Revision as of 21:08, 26 April 2023

Problem

(Holden Mui) In an acute triangle $ABC$, let $M$ be the midpoint of $\overline{BC}$. Let $P$ be the foot of the perpendicular from $C$ to $AM$. Suppose that the circumcircle of triangle $ABP$ intersects line $BC$ at two distinct points $B$ and $Q$. Let $N$ be the midpoint of $\overline{AQ}$. Prove that $NB=NC$.

Solution 1

The condition is solved only if $\triangle{NBC}$ is isosceles, which in turn only happens if $\overline{MN}$ is perpendicular to $\overline{BC}$.

Now, draw the altitude from $A$ to $\overline{BC}$, and call that point $X$. Because of the Midline Theorem, the only way that this condition is met is if $\triangle{AXQ} \sim \triangle{NMQ}$, or if $\overline{XM}=\overline{MQ}$.

By $AA$ similarity, $\triangle{AXM} \sim \triangle{CPM}$. Using similarity ratios, we get that $\frac{\overline{AM}}{\overline{XM}}=\frac{\overline{CM}}{\overline{PM}}$. Rearranging, we get that $\overline{AM} \cdot \overline{MP}=\overline{XM} \cdot \overline{MC}$. This implies that $AXPC$ is cyclic.

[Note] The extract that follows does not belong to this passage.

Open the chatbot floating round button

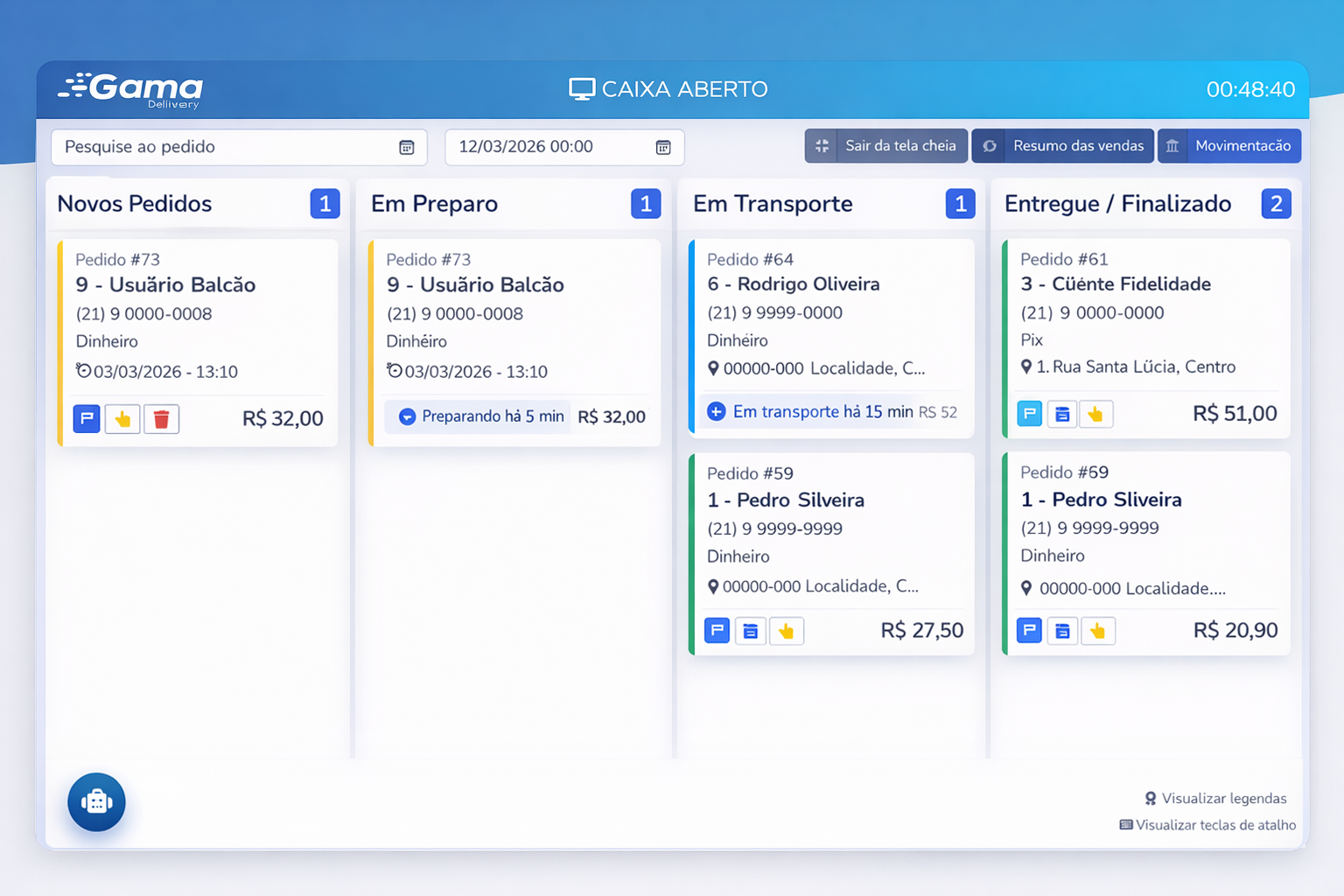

Now we start using Power of a Point. We get that $\overline{BX} \cdot \overline {XQ}= \overline{AM} \cdot \overline{MP}$, and $\overline{AM} \cdot \overline{MP}=\overline{XM} \cdot \overline{MC}$ from before. This leads us to get that $\overline{BX} \cdot \overline {XQ}=\overline{XM} \cdot \overline{MC}$.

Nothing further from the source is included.